Awareness, Treatment, and Control of Hypertension and Hypercholesterolemia Among Insured Residents of New York City, 2004
Published Date:Aug 15 2011
Source:Prev Chronic Dis. 2011; 8(5).
Health care access and sociodemographic characteristics may influence chronic disease management even among adults who have health insurance. The objective of this study was to examine awareness, treatment, and control of hypertension and hypercholesterolemia, by health care access and sociodemographic characteristics, among insured adults in New York City.
Using data from the 2004 New York City Health and Nutrition Examination Survey, we investigated inequalities in the diagnosis and management of hypertension and hypercholesterolemia among insured adults aged 20 to 64 years (n = 1,334). We assessed differences in insurance type (public, private) and routine place of care (yes, no), by sociodemographic characteristics.
One in 10 participants with hypertension and 3 in 10 with hypercholesterolemia were unaware and untreated. Having a routine place of care was associated with treatment and control of hypertension and with awareness, treatment, and control of hypercholesterolemia, after adjusting for insurance type, age, sex, race/ethnicity, foreign birth, income, and education. Differences in systolic blood pressure and total cholesterol between people with versus without a routine place of care were 2 to 3 times the difference found between people with public versus private insurance. Few differences were associated with sociodemographic characteristics after adjusting for routine place of care and insurance type; however, male sex, younger age, Asian race, and foreign birth with short-term US residence reduced the odds of having a routine place of care. Neither income nor education predicted having a routine place of care.
Sociodemographic characteristics may influence chronic disease management among the insured through health care access factors such as having a routine place of care.

▶ [RECORD EXTRACTS]
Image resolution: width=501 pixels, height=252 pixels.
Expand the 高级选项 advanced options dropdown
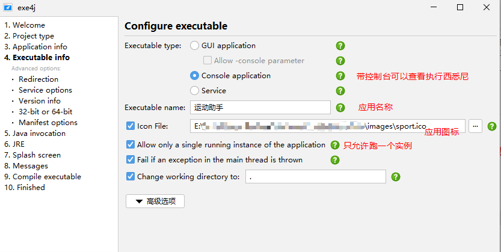(155, 201)

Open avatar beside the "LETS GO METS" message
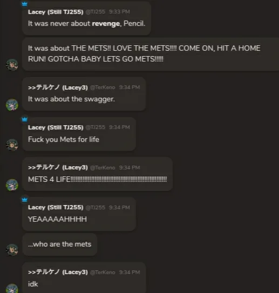tap(12, 65)
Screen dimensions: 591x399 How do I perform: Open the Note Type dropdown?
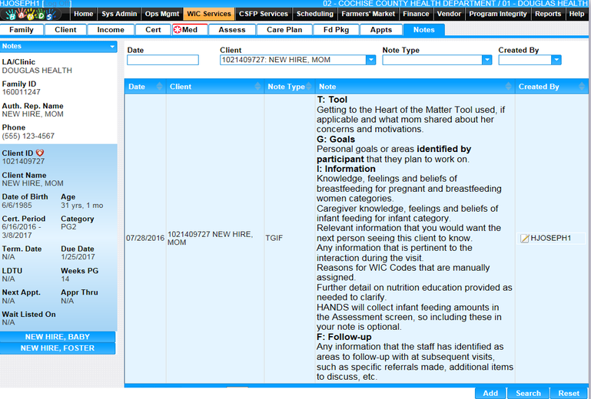pyautogui.click(x=486, y=60)
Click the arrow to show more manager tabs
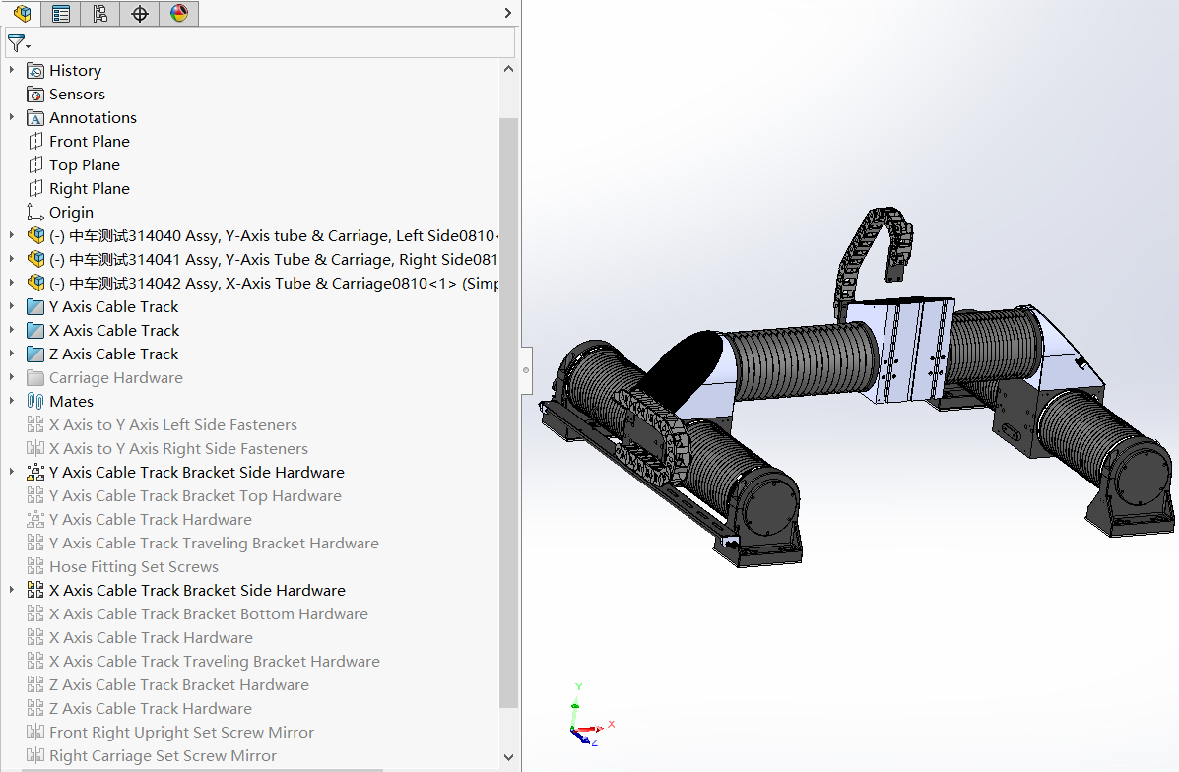This screenshot has width=1179, height=772. click(508, 13)
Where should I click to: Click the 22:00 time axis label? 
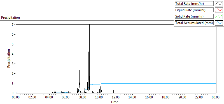click(199, 97)
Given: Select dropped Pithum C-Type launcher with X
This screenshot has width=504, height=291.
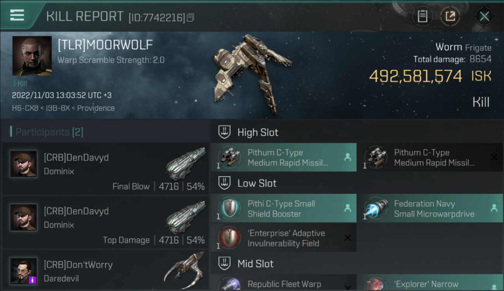Looking at the screenshot, I should point(430,157).
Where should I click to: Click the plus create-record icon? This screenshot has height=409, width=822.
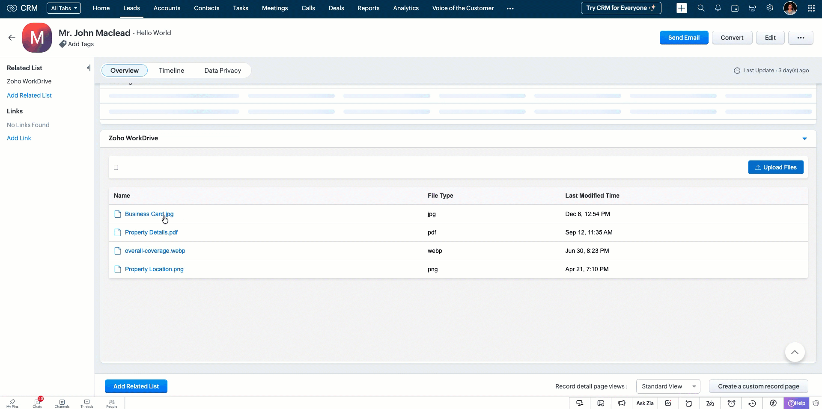pyautogui.click(x=682, y=8)
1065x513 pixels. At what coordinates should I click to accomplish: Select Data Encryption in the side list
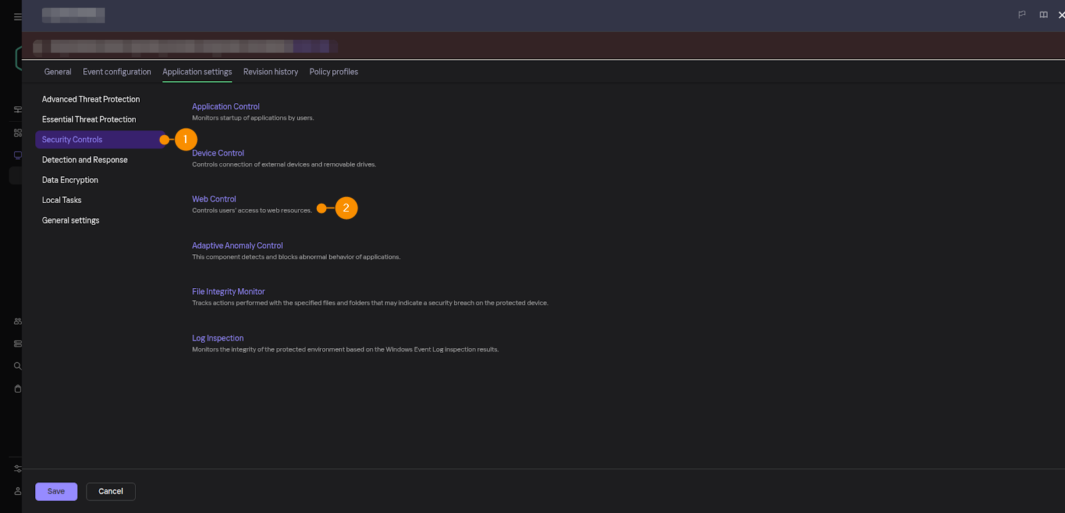tap(70, 180)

▶ [TASK DESCRIPTION] Quote the stretch of the hypertension study abstract from "Health care access and sociodemographic characteristics may" through "by sociodemographic characteristics.", word for word.

▶ [OUTPUT]
Health care access and sociodemographic characteristics may influence chronic disease management even among adults who have health insurance. The objective of this study was to examine awareness, treatment, and control of hypertension and hypercholesterolemia, by health care access and sociodemographic characteristics, among insured adults in New York City.
Using data from the 2004 New York City Health and Nutrition Examination Survey, we investigated inequalities in the diagnosis and management of hypertension and hypercholesterolemia among insured adults aged 20 to 64 years (n = 1,334). We assessed differences in insurance type (public, private) and routine place of care (yes, no), by sociodemographic characteristics.